(Record excerpts)
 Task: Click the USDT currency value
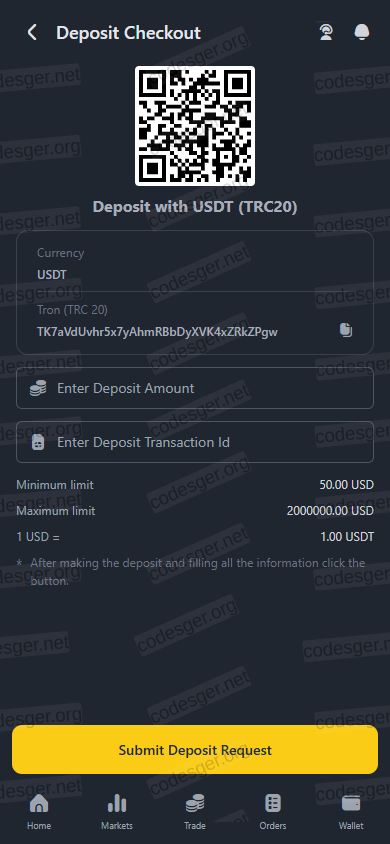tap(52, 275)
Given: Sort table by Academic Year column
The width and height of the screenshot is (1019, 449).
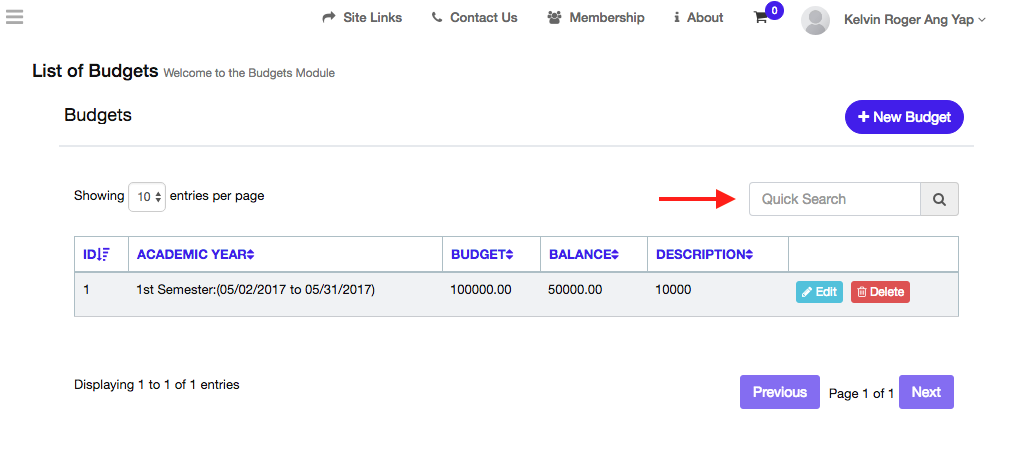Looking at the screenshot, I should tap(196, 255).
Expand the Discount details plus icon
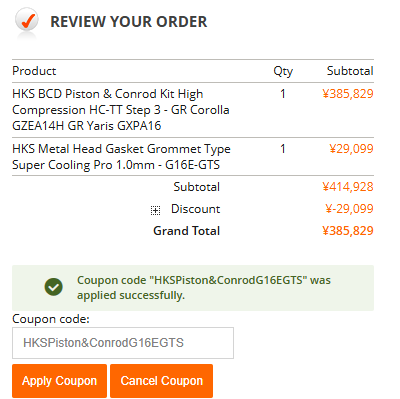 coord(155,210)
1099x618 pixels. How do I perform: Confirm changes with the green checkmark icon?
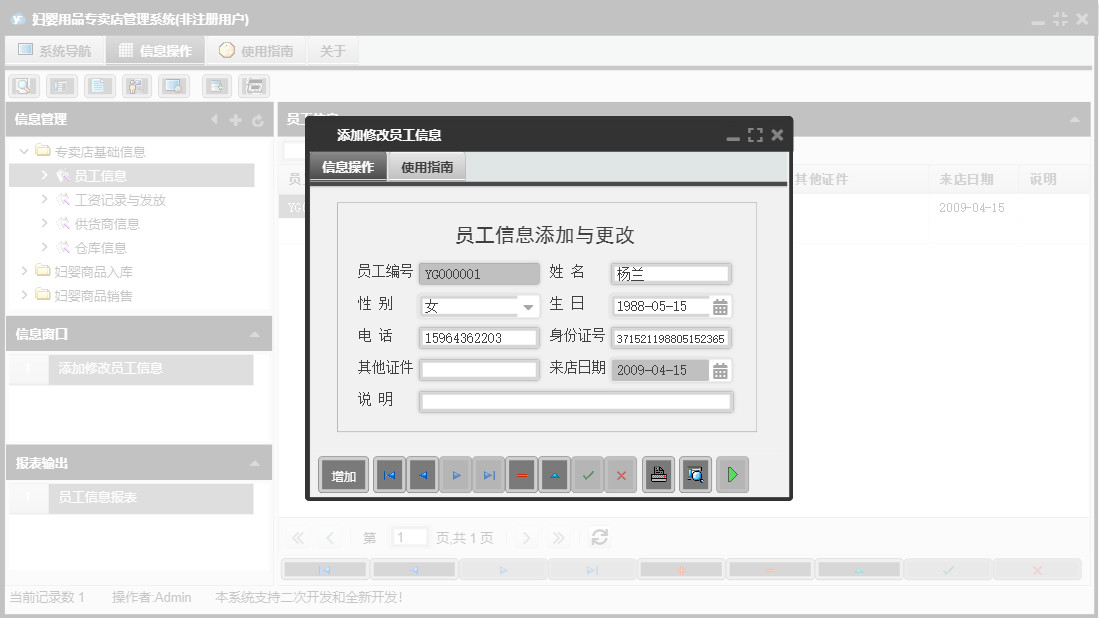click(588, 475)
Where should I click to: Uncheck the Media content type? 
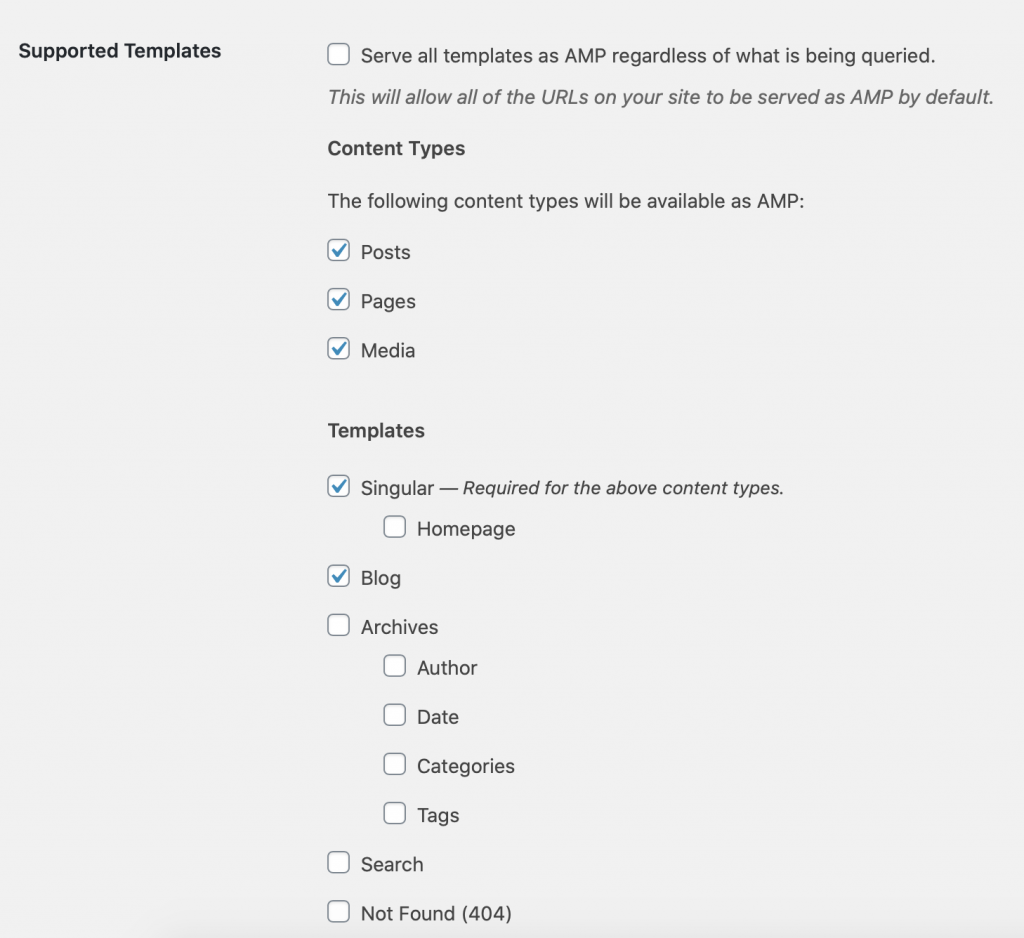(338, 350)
(End Record excerpts)
(Record excerpts)
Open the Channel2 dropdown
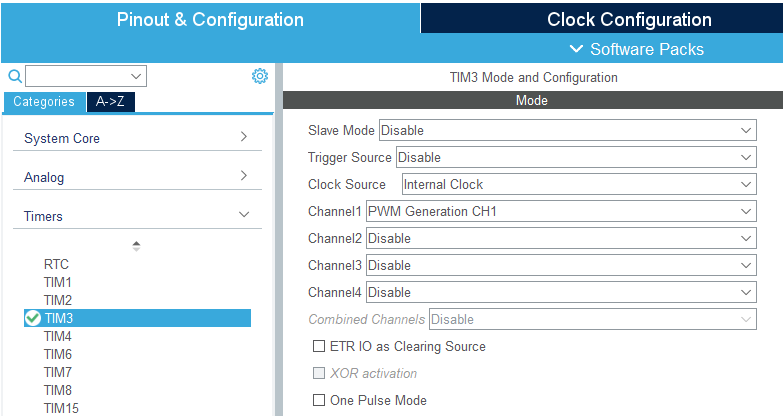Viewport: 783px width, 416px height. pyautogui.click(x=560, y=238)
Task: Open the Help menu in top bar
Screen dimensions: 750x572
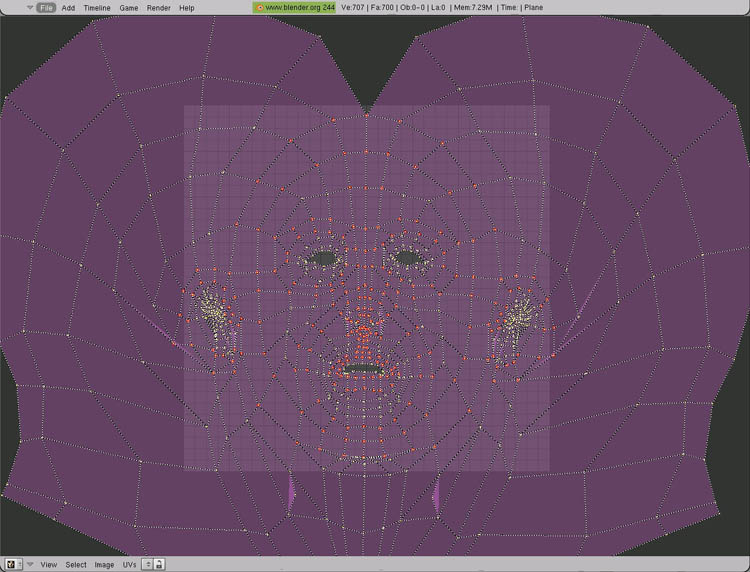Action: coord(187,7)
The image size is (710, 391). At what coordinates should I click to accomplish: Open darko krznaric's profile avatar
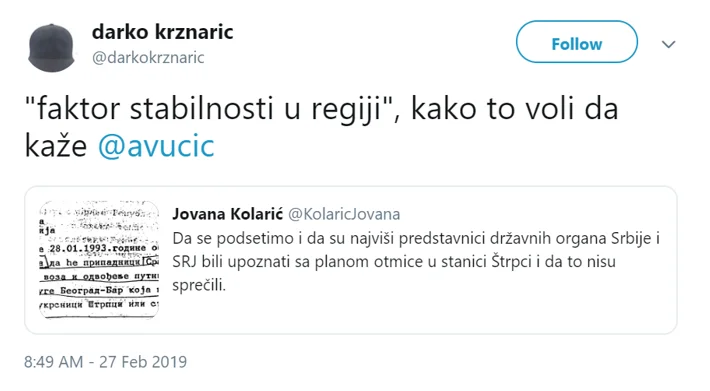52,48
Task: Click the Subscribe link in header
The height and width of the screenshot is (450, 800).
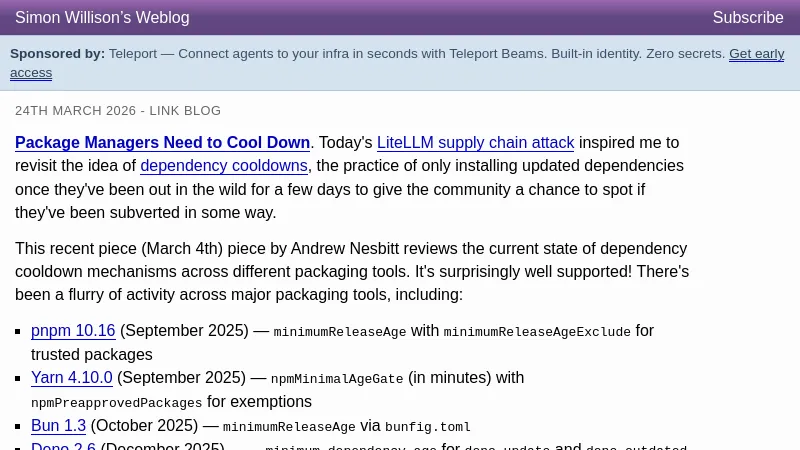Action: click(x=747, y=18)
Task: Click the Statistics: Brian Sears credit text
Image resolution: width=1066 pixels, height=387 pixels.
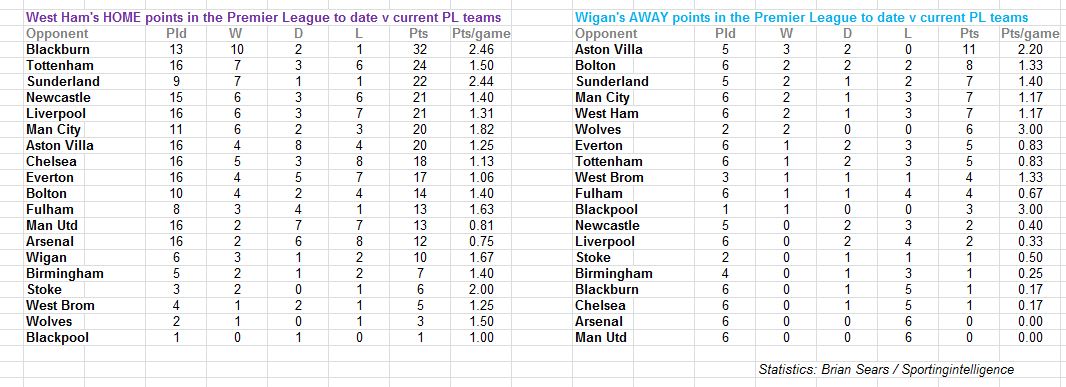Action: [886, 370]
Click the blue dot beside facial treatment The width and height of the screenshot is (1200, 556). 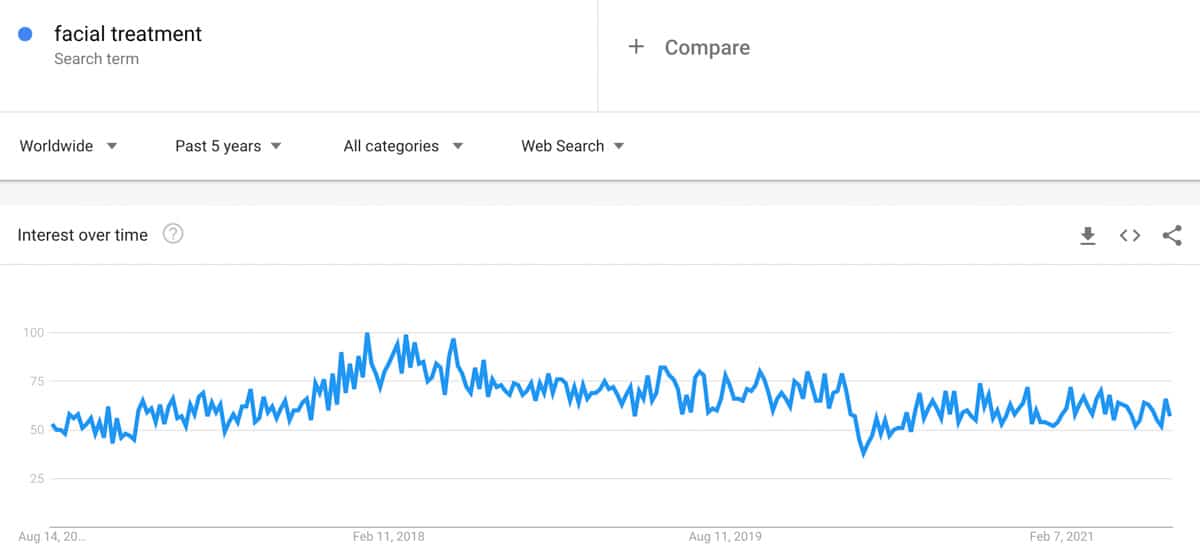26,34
(End Record excerpts)
What the exercise asks: Reproduce the records above exactly, but only from the line with "Screen dimensions: 750x572" up to and including the line with "Task: Click the Statistics: Brian". Leave the pictures out.

Exercise output:
Screen dimensions: 750x572
Action: coord(187,7)
The image size is (710, 391). At what coordinates should I click to accomplish: Open darko krznaric's profile avatar
52,48
Task: Click the Subscribe link in header
The height and width of the screenshot is (450, 800).
Action: click(x=747, y=18)
Task: Click the Statistics: Brian Sears credit text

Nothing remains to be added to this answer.